[Problem description]:
Take every line from the listing below that includes "will" and copy it.

━━━━━━━━━━

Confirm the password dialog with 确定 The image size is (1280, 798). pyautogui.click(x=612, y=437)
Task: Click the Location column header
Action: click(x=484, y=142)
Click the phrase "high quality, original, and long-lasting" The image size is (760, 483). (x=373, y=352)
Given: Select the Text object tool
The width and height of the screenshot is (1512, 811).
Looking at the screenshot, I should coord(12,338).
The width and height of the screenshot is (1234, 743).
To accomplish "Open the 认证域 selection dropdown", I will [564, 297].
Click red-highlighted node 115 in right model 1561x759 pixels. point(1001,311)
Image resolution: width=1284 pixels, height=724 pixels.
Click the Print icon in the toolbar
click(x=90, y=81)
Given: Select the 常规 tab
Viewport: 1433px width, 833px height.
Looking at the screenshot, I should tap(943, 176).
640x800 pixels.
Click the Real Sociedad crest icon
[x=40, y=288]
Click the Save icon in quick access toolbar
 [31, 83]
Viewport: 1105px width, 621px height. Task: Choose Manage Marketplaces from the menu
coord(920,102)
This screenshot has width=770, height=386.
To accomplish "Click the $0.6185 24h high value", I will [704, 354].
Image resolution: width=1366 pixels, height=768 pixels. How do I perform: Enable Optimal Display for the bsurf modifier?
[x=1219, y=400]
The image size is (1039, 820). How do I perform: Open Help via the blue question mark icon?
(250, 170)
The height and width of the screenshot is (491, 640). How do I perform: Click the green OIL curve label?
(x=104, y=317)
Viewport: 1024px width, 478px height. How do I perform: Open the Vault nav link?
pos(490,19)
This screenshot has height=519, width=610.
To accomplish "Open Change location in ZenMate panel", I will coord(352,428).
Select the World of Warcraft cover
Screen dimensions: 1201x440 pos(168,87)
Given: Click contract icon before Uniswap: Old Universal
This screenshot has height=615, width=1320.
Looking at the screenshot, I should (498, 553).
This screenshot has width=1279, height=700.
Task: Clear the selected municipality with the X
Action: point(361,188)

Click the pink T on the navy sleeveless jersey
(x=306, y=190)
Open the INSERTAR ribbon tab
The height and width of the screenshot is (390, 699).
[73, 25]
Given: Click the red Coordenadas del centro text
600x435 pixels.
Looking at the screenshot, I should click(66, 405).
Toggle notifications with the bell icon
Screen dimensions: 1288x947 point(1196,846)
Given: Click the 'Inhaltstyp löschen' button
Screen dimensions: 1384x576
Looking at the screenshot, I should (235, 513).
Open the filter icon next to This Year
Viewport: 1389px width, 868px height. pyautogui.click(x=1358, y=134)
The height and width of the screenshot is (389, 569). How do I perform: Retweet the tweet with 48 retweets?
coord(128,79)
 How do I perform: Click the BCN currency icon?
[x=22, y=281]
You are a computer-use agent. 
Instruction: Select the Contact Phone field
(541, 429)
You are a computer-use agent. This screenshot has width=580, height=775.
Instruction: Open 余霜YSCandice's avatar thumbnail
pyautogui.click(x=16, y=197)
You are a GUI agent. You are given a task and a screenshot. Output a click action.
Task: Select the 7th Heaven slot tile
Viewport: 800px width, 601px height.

━━━━━━━━━━

[Worked solution]:
To accomplish "Open the 认证域 selection dropdown", I will [564, 297].
To accomplish "Click the $0.6185 24h high value", I will [704, 354].
To accomplish "Open Change location in ZenMate panel", I will coord(352,428).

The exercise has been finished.